Supreme Court Sets Arguments in Texas Admissions Case
The U.S. Supreme Court has set oral arguments for the case challenging race-conscious admissions at the University of Texas at Austin—scheduling them to take place smack in the middle of the final weeks of the presidential campaign.
The justices will hear arguments in Fisher v. University of Texas (Case No. 11-345) on Oct. 10, the court said Monday. That will be during the second week of arguments of the court's new term, which begins Oct. 1. It also comes between the first and second (of three) presidential debates and less than a month before Election Day.
The court will be weighing the constitutionality of a program in which the University of Texas at Austin considers race as one factor for admission after Texas students from the top 10 percent of their high school classes claim undergraduate places guaranteed by a state law. The admissions program was challenged by two white students who were denied admission to the 2008 entering class at the UT main campus in Austin. Only one of the two, Abigail Fisher, is involved in the Supreme Court appeal.
The Texas case presents one of the more high-profile issues for the court's new term, coming after the blockbuster term in which the justices issued major rulings on the Affordable Care Act, Arizona's immigration enforcement, and public-sector unions.

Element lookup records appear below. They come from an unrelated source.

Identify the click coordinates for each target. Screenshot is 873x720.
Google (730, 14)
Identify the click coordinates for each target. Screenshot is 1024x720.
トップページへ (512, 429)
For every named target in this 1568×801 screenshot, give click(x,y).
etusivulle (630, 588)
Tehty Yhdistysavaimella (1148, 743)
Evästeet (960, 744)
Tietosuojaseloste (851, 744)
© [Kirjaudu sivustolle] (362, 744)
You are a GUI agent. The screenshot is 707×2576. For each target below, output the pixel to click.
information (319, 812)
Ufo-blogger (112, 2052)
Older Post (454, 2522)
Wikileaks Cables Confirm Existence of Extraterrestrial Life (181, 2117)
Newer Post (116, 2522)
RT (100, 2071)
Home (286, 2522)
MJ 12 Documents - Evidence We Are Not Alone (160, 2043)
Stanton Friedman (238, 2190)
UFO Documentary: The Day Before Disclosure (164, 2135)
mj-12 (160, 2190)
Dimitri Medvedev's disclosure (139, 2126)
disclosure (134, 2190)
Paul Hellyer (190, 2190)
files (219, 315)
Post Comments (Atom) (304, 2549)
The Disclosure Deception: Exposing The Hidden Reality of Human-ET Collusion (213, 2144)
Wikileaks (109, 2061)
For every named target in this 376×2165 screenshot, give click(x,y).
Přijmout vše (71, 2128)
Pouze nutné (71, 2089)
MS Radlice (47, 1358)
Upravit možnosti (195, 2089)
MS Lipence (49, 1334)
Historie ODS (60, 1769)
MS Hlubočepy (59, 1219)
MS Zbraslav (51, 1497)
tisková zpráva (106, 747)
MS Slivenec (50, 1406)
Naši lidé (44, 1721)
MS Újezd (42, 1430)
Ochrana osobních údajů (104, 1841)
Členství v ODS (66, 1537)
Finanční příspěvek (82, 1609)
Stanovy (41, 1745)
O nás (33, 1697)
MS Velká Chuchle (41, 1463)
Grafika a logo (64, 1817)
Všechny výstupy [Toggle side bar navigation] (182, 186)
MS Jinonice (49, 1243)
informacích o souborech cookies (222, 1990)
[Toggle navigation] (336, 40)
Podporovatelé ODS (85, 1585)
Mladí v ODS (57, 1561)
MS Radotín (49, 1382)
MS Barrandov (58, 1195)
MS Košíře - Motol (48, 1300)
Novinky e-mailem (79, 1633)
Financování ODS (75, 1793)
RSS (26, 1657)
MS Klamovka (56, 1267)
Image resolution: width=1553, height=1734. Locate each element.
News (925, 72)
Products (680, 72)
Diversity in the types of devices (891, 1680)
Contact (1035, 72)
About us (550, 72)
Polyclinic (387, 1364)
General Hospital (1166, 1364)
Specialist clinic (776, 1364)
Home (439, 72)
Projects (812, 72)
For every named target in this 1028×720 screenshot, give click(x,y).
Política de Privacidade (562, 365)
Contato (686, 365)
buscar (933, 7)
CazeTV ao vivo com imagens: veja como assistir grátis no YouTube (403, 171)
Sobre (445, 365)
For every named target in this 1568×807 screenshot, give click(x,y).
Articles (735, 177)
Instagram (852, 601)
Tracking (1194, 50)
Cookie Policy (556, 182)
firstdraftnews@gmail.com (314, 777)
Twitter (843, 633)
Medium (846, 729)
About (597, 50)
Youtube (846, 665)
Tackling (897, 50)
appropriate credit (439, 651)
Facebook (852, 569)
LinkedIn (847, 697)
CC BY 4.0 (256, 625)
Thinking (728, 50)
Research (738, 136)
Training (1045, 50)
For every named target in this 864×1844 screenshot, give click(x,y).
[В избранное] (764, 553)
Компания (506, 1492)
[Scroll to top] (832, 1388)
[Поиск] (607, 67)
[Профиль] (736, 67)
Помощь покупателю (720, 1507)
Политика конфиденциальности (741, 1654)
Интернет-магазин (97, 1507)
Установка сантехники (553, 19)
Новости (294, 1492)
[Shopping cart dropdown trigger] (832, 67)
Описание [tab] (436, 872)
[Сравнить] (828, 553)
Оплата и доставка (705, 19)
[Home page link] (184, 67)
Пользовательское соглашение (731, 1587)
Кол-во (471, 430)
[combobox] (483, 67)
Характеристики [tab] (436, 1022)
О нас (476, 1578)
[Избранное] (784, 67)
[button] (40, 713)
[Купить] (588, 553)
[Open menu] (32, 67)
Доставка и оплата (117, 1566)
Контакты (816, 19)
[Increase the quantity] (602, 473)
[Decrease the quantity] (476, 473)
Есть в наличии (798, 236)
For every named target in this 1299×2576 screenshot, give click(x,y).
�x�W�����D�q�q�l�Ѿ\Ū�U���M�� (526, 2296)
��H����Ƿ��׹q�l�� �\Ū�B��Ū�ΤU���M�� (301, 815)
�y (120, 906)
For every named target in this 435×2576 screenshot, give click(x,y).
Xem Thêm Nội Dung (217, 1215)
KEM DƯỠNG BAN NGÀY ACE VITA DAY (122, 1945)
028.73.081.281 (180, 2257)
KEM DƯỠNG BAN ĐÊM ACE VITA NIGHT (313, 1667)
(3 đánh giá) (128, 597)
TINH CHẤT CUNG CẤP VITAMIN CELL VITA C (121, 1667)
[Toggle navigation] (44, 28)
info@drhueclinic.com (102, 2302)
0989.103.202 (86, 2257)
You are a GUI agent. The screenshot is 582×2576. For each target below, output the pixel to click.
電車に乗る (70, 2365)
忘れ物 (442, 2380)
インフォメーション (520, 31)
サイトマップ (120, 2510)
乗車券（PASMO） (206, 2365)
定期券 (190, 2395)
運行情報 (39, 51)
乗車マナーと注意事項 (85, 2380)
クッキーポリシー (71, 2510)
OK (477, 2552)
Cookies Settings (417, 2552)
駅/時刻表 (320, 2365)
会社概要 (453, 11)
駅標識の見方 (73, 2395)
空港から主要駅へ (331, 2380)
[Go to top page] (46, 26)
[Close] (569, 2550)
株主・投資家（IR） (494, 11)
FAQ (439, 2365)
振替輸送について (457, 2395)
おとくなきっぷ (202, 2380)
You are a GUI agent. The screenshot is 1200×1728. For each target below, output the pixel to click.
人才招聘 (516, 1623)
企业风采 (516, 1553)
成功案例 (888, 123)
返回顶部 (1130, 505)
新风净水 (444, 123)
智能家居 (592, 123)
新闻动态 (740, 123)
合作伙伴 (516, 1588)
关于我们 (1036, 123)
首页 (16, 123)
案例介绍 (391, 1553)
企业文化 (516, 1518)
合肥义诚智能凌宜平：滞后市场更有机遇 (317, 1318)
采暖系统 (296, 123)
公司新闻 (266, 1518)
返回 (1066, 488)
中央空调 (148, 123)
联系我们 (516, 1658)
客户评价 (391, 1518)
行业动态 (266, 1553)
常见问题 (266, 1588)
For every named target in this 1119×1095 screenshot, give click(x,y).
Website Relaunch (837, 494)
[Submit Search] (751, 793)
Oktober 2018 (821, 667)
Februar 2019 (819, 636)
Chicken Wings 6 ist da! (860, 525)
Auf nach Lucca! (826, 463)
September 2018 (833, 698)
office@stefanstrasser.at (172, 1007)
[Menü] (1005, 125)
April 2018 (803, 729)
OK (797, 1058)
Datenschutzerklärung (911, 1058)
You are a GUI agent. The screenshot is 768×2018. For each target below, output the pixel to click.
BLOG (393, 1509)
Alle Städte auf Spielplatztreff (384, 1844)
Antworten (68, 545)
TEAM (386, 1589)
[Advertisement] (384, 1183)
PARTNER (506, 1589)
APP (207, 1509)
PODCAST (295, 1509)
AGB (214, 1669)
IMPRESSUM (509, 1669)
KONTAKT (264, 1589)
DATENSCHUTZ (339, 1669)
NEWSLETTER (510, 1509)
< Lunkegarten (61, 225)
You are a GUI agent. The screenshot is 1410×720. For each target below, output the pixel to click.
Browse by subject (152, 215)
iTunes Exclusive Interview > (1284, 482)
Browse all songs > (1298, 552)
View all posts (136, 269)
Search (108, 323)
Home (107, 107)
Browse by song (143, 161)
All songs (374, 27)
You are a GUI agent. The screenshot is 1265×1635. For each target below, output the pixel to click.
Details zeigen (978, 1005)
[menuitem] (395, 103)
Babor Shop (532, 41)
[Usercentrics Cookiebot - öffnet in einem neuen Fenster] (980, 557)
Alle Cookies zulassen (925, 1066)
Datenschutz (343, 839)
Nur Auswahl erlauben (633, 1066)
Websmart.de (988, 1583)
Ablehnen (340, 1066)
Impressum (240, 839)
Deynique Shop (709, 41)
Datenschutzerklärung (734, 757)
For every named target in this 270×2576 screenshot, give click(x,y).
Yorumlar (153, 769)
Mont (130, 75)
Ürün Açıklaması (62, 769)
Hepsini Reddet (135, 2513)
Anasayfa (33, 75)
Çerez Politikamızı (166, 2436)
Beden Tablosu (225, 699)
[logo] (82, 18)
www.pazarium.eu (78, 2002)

Many legal observers believe that the court's conservatives are inclined to use the case to further restrict or prohibit the consideration of race in college admissions. Whether there are five votes for such an outcome is the big question. Justice Elena Kagan is not participating in the case, presumably because she was U.S. solicitor general when President Obama's administration filed a brief in a federal appeals court backing the university's consideration of race. A panel of the U.S. Court of Appeals for the 5th Circuit, in New Orleans, upheld the Texas program in January 2011 under the 14th Amendment's equal-protection clause.
Donald B. Verrilli Jr., the current solicitor general, said recently that the U.S. Department of Justice was weighing whether to file a friend-of-the-court brief in Fisher.
"The department's got a judgment to make about whether to file in the Supreme Court and what to say," Verrilli said at a July 11 forum at the Heritage Foundation in Washington. It would be highly unusual, though, for the solicitor general not to file a brief in such a high-profile case, especially one in which the federal government took a position at the appellate court level.
The merits briefs on behalf of Abigail Fisher, against race-based action in admissions, were filed in May. The merits brief on behalf of the University of Texas is due Aug. 6, with friend-of-the-court briefs on the university's side due a week after that.